Impact of SARS-CoV-2 Mutations on PCR Assay Sequence Alignment

Abstract

Real-time reverse transcription polymerase chain reaction (RT-PCR) assays are the most widely used molecular tests for the detection of SARS-CoV-2 and diagnosis of COVID-19 in clinical samples. PCR assays target unique genomic RNA regions to identify SARS-CoV-2 with high sensitivity and specificity. In general, assay development incorporates the whole genome sequences available at design time to be inclusive of all target species and exclusive of near neighbors. However, rapid accumulation of mutations in viral genomes during sustained growth in the population can result in signature erosion and assay failures, creating situational blind spots during a pandemic. In this study, we analyzed the signatures of 43 PCR assays distributed across the genome against over 1.6 million SARS-CoV-2 sequences. We present evidence of significant signature erosion emerging in just two assays due to mutations, while adequate sequence identity was preserved in the other 41 assays. Failure of more than one assay against a given variant sequence was rare and mostly occurred in the two assays noted to have signature erosion. Assays tended to be designed in regions with statistically higher mutations rates. in silico analyses over time can provide insights into mutation trends and alert users to the emergence of novel variants that are present in the population at low proportions before they become dominant. Such routine assessment can also potentially highlight false negatives in test samples that may be indicative of mutations having functional consequences in the form of vaccine and therapeutic failures. This study highlights the importance of whole genome sequencing and expanded real-time monitoring of diagnostic PCR assays during a pandemic.

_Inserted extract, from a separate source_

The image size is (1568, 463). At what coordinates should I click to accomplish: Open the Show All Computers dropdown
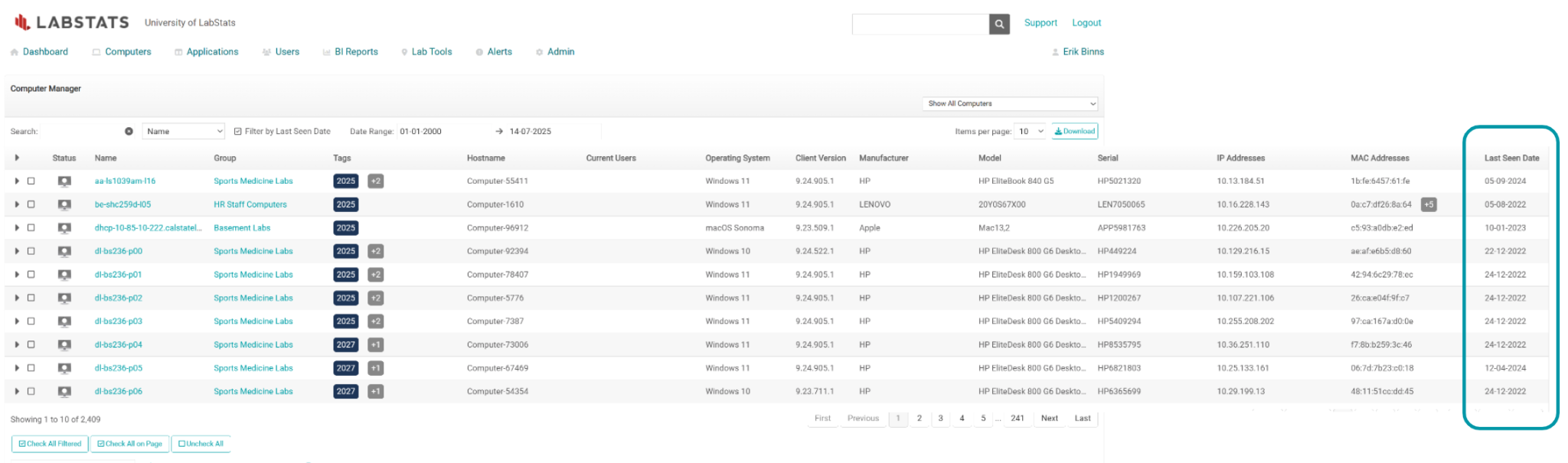[x=1011, y=103]
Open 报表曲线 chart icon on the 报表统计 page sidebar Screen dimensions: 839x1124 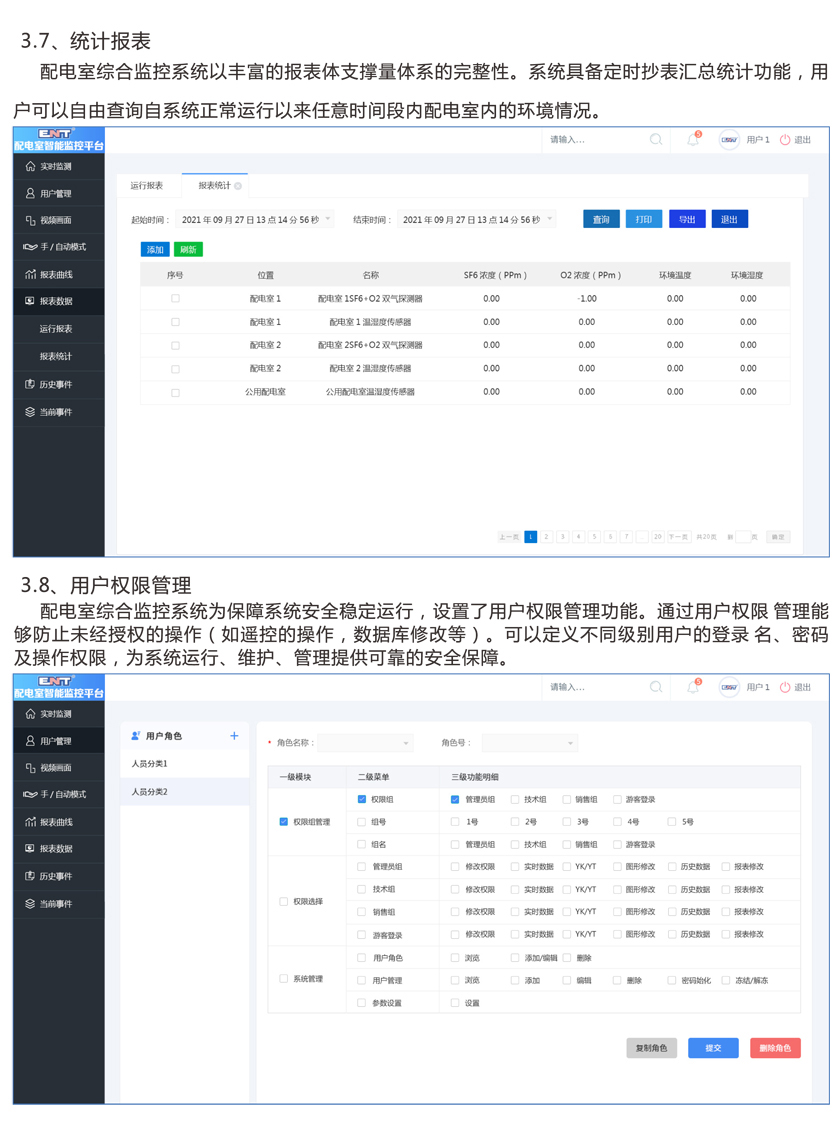[x=30, y=274]
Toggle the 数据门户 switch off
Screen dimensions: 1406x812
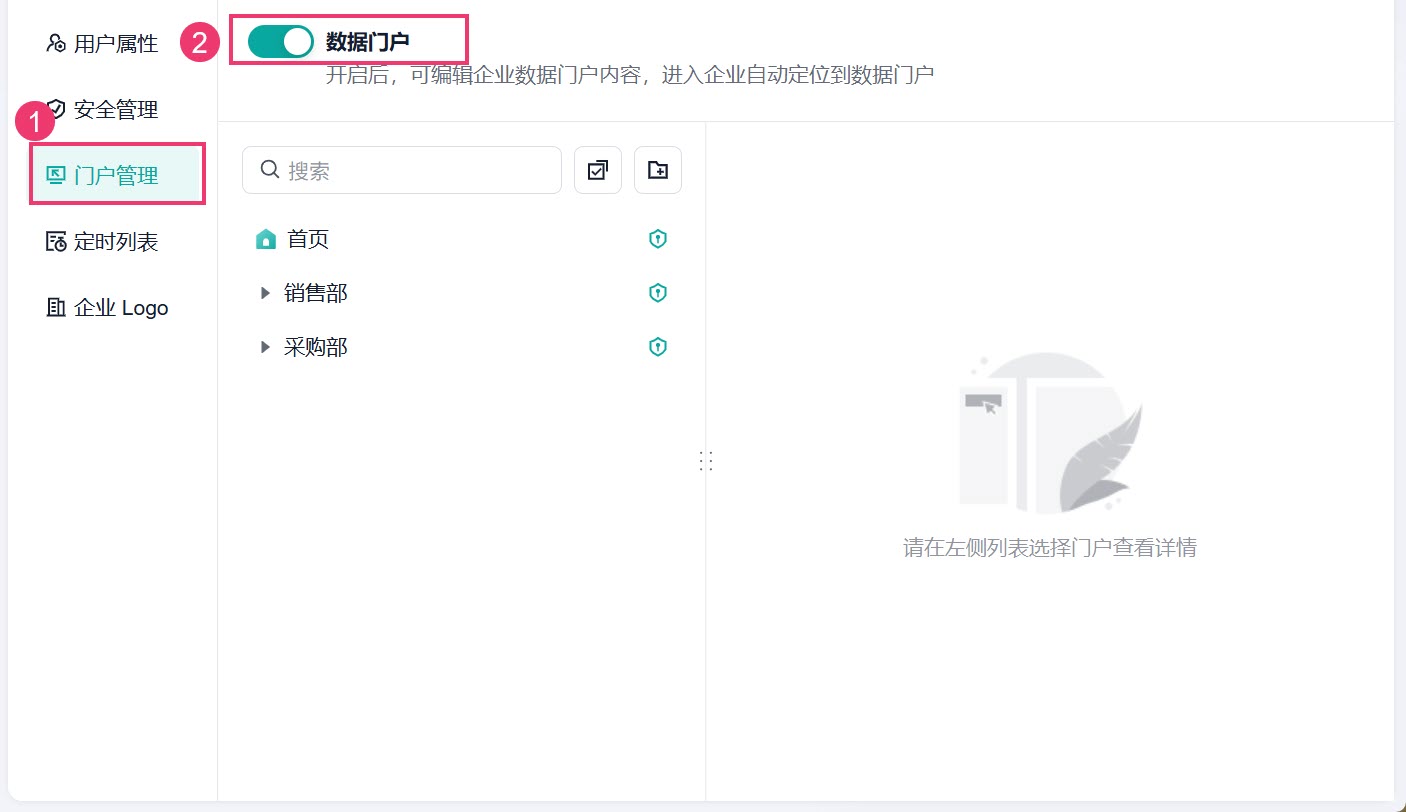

Keywords: COVID-19; PCR; RT-PCR; SARS-CoV-2; biosurveillance; diagnostics; pandemic; signature.

Figure 1

PSET assay definition. The assay definition includes square brackets and parentheses to delimit the primer sequences. Note that a probe is optional and that any sequence outside of the amplicon region is considered context for alignment purposes. This example corresponds to the cdc_n1 assay.

Figure 2

Genomic variation and assay regions. The numbered rectangles and labeled arrows indicate PCR assay and gene regions respectively. Heat values indicate the percentage of SNVs observed at the reference location across all subjects. Percentages for both SNVs and indels are compiled in Supplementary Table 4.

Figure 3

Regional mutation distributions. The two-sample Kolmogorov-Smirnov test rejected the null hypothesis (α = 0.05), supporting the elevated number of mutations observed in the assay regions (D = 0.408, p < 2.2e−16, alternative hypothesis: two-sided). Supplementary Tables 5, 6 list the counts by position and percentage of mutations by region.

Figure 4

Cumulative true positive rate. Vertical and horizontal facets divide the graph by Pango lineage and assay target gene. (A) The top line graph shows the logarithm of the cumulative total of subject sequences. (B) Heat map of the current PCR assays with the cumulative conditional true positive rate assessed from Apr 2020 to Feb 2021. The assay targeting specific genes are labeled on the right. White represents the absence of subject sequences of the lineage in the reference database. Vertical lines when each disease control organization called the lineage a VoC/VoI based on available data (compiled in Supplementary Table A).